All statistics are estimates. The whole point of them is to be able to achieve reasonable estimates of population variables to avoid the need for measuring every individual within a population. Statistics are based on sample estimates of population perameters. Even the calculation for the sample SD (square-root of (sum of (x - mean) squared), divided by (n-1)) uses n-1 as an attempt to account for error, which makes sample SD an estimate of the population SD (where the whole lot is divided by N). The validity of any statistic (including p) depends upon the validity of your data, and the degree to which your sample is truly representative of the population of interest.

 

 

But my biggest objection to p-values is their scope for abuse. P-values don't give you any estimate of how accurate or otherwise your findings are; they just say 'significant' or not, with no indication of how accurate this answer is (you can't define a confidence interval based on a p-value, but you can for the t-test and others). A basic principle that I adhere to is that unless a test can give you some idea of how accurate its conclusions are you can't rely on anything it tells you.
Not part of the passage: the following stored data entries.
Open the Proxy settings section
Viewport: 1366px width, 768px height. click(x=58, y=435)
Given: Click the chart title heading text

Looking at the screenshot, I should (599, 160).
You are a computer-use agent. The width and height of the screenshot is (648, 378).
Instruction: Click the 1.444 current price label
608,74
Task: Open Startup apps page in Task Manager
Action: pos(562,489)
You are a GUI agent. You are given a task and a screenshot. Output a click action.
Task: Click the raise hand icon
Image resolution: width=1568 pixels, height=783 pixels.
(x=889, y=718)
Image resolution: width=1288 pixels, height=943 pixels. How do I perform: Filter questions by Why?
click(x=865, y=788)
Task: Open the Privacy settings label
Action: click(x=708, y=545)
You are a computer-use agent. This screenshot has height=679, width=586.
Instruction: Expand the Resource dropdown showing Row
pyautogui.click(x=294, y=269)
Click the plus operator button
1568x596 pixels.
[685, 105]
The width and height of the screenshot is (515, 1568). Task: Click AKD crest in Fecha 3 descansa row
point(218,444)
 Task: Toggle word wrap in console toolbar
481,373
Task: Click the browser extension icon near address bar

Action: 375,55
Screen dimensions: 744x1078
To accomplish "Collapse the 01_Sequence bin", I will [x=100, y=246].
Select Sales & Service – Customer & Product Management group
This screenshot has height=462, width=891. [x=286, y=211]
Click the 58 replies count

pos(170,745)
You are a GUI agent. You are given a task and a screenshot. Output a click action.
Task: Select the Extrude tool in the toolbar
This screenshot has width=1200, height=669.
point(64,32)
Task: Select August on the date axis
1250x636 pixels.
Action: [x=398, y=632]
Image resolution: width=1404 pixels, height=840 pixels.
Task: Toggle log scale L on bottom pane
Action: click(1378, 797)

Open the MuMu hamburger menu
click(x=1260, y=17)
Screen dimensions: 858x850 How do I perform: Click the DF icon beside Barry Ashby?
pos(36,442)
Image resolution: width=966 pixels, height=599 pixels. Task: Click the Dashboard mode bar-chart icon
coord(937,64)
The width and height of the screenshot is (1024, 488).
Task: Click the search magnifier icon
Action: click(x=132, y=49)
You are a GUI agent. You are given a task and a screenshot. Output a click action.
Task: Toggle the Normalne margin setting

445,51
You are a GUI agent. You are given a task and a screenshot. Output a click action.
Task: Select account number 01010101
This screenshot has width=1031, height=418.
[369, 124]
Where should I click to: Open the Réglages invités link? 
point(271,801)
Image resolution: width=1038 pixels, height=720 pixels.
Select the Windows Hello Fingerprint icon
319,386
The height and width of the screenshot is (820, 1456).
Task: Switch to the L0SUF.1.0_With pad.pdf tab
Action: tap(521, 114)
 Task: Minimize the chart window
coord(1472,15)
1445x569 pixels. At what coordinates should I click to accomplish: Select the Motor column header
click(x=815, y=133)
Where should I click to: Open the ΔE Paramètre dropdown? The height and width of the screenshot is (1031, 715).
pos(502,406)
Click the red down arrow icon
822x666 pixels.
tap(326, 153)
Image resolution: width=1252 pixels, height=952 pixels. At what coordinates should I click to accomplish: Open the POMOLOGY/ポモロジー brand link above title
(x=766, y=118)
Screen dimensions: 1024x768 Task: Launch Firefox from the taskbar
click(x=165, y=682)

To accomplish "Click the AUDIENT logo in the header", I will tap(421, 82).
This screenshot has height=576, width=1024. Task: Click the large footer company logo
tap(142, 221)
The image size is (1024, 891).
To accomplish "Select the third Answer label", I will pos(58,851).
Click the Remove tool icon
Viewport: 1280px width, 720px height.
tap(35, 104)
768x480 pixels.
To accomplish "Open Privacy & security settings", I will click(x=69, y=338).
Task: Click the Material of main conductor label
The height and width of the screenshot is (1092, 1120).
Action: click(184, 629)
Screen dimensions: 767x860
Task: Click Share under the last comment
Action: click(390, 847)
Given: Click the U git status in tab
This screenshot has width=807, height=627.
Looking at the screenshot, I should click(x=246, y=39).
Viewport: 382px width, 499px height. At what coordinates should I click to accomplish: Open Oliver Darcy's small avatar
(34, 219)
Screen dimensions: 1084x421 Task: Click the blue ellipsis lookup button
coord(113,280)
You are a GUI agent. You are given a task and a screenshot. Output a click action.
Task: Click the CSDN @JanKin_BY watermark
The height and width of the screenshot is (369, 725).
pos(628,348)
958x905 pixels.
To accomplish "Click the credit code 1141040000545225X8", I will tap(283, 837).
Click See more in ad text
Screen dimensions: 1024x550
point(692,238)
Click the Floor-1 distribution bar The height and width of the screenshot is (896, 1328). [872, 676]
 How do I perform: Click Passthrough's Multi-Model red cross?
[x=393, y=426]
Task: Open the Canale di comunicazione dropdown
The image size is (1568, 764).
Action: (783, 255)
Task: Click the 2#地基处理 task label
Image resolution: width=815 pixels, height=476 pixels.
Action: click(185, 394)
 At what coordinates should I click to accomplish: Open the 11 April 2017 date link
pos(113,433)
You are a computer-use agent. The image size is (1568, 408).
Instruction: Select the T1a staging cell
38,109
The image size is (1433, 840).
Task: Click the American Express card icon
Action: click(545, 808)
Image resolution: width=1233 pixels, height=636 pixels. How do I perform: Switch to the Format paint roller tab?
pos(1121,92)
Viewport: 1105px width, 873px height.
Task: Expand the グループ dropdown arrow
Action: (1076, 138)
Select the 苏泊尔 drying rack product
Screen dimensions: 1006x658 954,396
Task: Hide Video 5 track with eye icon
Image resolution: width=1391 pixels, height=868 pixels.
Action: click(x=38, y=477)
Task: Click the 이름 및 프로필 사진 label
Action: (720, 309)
Statistical inference just isn't as straightforward as saying 'significant' or not.

 

p values do not say 'significant or not'. They provide an estimate of the probability that the difference you observed could happen by chance alone. It is the researcher who must decide whether or not that probability is low enough to reject the null hypothesis with a reasonable degree of safety and whether it is safe to assume that the difference was due to their intervention and not some other factor(s). In order to make that decision, the researcher has to take into consideration the power of the experiment, the effect size, the sampling method, the type of data, the level of measurement, possible confounds, the degree of noise and all the other factors that may influence the outcome and validity of the experiment. As you said yourself, alpha is arbitrary, so by definition it is the researcher's decision.

 

I agree, there is a large scope for abuse, but then that's true of all statistics; there are lies, damn lies and then there are statistics (check out the use politicians and advertisers make of stats.). But people abuse the statistics. To blame the statistics themselves is a bit pointless. In fact, the greater the understanding of the underlying principles of statistics, the less the scope for abuse (unless you're an unscrupulous git of course; cf the politician and advertisers thing).